At the recent International Medieval Congress earlier this month, I was posting photos of books I’d bought on FB every evening:
I was quite excited about a book I’d never hard of before, in my first day’s haul, looked really interesting: Virginie Greene’s Logical Fictions in Medieval Literature and Philosophy. Amusingly, one of the first comments was a friend saying he’d be interested in what I thought of it, and reminding me that he’d mentioned it to me some months previously….oops! Too many books, not enough brain space.
In any case, I have the book now, and I’m quite interested in reading through it.

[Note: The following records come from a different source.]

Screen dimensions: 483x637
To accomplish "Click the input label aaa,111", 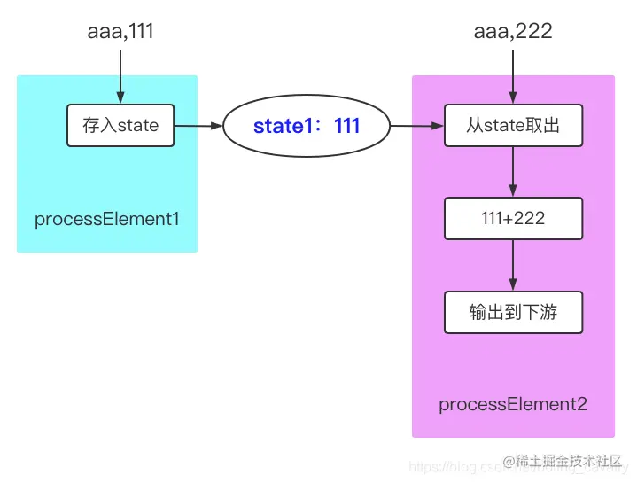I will point(120,32).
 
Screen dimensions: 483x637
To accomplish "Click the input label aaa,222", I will point(513,32).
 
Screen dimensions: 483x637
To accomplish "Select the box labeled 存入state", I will point(120,126).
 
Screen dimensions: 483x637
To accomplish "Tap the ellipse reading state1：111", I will point(307,127).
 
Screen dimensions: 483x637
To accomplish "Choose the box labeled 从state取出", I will point(513,126).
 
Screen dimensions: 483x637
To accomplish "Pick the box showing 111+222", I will point(513,219).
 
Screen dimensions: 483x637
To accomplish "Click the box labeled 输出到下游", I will point(513,313).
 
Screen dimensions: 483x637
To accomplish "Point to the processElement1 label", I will point(106,219).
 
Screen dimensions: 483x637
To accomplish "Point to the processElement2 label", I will point(513,405).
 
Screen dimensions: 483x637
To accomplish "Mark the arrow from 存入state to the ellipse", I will point(198,126).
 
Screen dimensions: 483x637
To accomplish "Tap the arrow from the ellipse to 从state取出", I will point(416,126).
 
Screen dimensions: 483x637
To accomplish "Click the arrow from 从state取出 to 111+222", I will point(513,172).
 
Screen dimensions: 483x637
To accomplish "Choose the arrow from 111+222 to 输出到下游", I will point(513,265).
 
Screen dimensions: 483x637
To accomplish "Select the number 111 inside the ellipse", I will point(346,127).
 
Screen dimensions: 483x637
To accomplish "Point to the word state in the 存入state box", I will point(137,126).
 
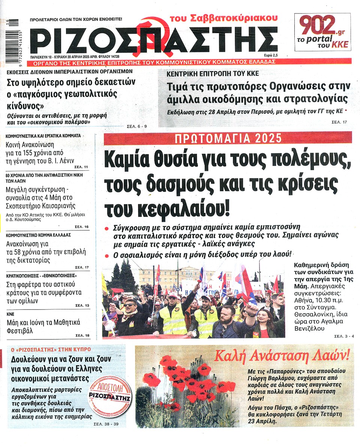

What I thought I would do is a bit of a live reading/commentary/review of the book on this blog, over the next couple of weeks.
To start off, the basic details:
Virginie Greene, Logical Fictions in Medieval Literature and Philosophy, (Cambridge University Press, 2014).
Table of contents:
- Abelard’s donkey: the nonexistent particular
- The literate animal: naming and reference
- The fox and the unicorn: naming and existence
- The opponent
- The fool who say no to God
- The fool who says no to reason
- Aristotle or the founding son
- Abelard or the fatherless son
- The dialectics of friendship
(Plus introduction, conclusion, notes, bibliography, and index.)
Now, on to the commentary!
In the introduction, Greene sets up a contrast between logic, meant to instruct, and fiction, meant to entertain, and who better to illustrate this constant than Sherlock Holmes and Doctor Watson? It’s no accident, Greene wants to argue (pp. 1–2), that Holmes is a perennial touchstone in philosophical accounts of problems of fiction. (Indeed, as I often lament to my students, if you read classical philosophy of fiction, especially that bit of it interested in questions of language and ontology, you might come away with the forgivably understanding that the only fictional objects out there are Santa Claus, Pegasus, and Sherlock Holmes.) This is due (in part) to the fact that “analytic philosophers do not include literary criticism in their discussion of fiction” (p. 2), so they can be completely comfortable in their very narrow view of what fiction is and what it can contribute to philosophical discourse.
Greene comes to the topic of logical fictions (paradoxes, puzzles, nonexistent objects, etc.) from the side of literary criticism, not logic or philosophy, but to be fair she notes that “literary scholars are generally not interested in what analytic philosophers have to say about fiction” (p. 2). Given this state of things, Greene’s attempt to bridge this gap is admirable, and makes me excited to see whether she’s successful, or whether her lack of background in analytic philosophy and logic will let her down in her analysis of the logical content of the medieval texts. The remainder of the introduction is a summary of the various chapters, each of which is just detailed enough to both tempt me and worry me.